The good news continues...
This week, coronavirus infection rates continued to plummet, with the Imperial College’s REACT study showing that the national prevalence of the virus fell by two-thirds in February from 1.57 percent to 0.49 percent compared to the last REACT study published on January 22nd.
That means, that as of Thursday, only 49 per 100,000 people in the UK were infected with the virus.
In the past seven days the UK has recorded a total of 1,864 deaths within 28 days of a positive test, which is 951 fewer deaths than the previous week.
On Wednesday, a total of 20,703,615 have received the first dose on their vaccine, with 224,996 jabbed on Wednesday. The good vaccine news kept coming this week, with new data showing that the real-world effectiveness of the vaccine reduced hospital admissions by 85% and 94% for the Pfizer and AstraZeneca jabs respectively.
Among the over 80s, there was an overall 81% reduction in the numbers admitted to hospital. The data prompted Public Health England’s head of immunisation, Doctor Mary Ramsay, to remark that the vaccines might “almost completely” stop transmission of the virus.

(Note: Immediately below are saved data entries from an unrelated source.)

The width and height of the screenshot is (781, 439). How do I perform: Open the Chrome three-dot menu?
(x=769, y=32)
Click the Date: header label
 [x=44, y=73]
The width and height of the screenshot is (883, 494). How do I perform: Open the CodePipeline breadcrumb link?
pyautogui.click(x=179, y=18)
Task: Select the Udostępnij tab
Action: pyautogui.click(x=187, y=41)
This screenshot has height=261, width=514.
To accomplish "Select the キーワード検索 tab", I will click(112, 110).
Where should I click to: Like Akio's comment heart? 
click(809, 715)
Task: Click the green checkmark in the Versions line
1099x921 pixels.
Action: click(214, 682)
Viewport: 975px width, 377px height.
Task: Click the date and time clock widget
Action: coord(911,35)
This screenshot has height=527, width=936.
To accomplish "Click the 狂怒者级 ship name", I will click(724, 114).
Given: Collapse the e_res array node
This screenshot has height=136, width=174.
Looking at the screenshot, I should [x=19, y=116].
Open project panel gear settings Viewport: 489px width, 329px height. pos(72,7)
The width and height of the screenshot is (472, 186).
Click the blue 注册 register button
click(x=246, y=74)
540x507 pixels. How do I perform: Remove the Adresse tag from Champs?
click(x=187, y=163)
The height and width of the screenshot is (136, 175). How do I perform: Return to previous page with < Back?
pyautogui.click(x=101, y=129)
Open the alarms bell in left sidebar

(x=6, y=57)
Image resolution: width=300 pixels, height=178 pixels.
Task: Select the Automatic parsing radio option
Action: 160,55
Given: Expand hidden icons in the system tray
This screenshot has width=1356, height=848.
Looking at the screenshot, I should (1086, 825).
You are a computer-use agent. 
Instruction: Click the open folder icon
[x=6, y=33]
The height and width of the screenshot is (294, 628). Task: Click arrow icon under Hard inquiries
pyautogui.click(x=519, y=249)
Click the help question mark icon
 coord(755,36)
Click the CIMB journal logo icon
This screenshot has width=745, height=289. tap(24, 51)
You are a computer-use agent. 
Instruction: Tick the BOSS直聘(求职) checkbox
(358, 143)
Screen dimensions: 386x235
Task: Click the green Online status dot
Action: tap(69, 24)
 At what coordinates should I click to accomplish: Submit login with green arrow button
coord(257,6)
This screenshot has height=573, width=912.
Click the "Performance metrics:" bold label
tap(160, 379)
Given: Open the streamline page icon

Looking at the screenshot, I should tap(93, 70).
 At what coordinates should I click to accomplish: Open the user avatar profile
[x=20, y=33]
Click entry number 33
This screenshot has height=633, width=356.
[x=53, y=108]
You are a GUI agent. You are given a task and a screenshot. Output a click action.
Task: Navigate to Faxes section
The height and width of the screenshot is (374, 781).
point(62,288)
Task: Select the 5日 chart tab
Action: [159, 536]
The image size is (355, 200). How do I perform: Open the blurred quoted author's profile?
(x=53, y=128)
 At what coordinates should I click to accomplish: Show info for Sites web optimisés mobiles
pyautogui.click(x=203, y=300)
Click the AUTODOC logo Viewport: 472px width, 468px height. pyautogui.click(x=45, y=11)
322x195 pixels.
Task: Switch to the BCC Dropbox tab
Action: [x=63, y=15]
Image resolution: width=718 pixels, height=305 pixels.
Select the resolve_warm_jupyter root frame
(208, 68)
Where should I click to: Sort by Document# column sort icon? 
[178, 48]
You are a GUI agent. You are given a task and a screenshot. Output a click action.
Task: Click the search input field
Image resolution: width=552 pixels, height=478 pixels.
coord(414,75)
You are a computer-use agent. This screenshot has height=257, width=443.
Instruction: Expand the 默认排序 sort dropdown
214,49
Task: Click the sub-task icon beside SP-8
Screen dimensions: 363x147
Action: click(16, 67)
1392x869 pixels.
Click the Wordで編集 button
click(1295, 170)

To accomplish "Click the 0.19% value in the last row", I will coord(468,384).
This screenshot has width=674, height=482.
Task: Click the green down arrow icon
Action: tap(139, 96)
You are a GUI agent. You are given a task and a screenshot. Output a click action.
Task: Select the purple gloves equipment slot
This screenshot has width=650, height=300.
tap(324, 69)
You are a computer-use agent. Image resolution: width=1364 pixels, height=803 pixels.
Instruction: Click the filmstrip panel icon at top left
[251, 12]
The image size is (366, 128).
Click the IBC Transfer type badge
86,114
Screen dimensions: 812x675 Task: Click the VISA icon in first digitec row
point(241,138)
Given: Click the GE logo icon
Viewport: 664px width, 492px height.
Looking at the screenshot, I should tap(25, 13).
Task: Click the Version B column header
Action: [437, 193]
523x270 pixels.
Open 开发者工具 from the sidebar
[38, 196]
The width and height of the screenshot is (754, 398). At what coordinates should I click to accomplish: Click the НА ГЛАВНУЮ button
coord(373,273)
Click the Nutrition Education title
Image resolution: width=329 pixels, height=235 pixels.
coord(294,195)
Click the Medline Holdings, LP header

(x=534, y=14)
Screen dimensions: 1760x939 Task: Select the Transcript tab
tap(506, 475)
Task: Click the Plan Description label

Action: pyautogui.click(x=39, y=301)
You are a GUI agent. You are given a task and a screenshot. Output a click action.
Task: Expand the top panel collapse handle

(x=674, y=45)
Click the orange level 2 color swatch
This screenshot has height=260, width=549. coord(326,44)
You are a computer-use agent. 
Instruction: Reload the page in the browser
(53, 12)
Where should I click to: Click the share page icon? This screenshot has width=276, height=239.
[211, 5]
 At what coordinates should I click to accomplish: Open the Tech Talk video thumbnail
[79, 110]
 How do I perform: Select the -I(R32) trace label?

Following the release of the data, the Scottish First Minister announced on Tuesday that her government would now look at ways to speed up the planned easing of lockdown and committed to ensuring that all school children would return to in-person teaching on either a part or full-time basis after the Easter holidays.
Countries, such as France and Germany, that initially restricted the use of the Oxford-AstraZeneca vaccine in over 65s are now beginning to back pedal and authorise the use of the vaccine in older age groups.
Search for the new strain...
More worryingly this week, the government announced that somebody in England had tested positive for the Brazilian strain of the virus - thought to be more infectious and more resistant to vaccines - but because they filled out a form incorrectly, Public Health England were unable to trace them.
The search for the unknown person was narrowed down to just over 350 households later this week and the government have reassured the public that increased contact tracing will help them to identify the individual quickly.
In Scotland this week, three people were also found to have tested positive for the Brazilian strain, having flown into the country from Brazil via London and Paris.
Jason Leith, the national clinical director for Scotland, said they were oil workers returning with their families and that other passengers who had been on the same flight from London to Aberdeen had now been contacted.
Jeane Freeman, the Scottish Health Secretary, said there was “currently no reason to believe” the variant was circulating in the wider community.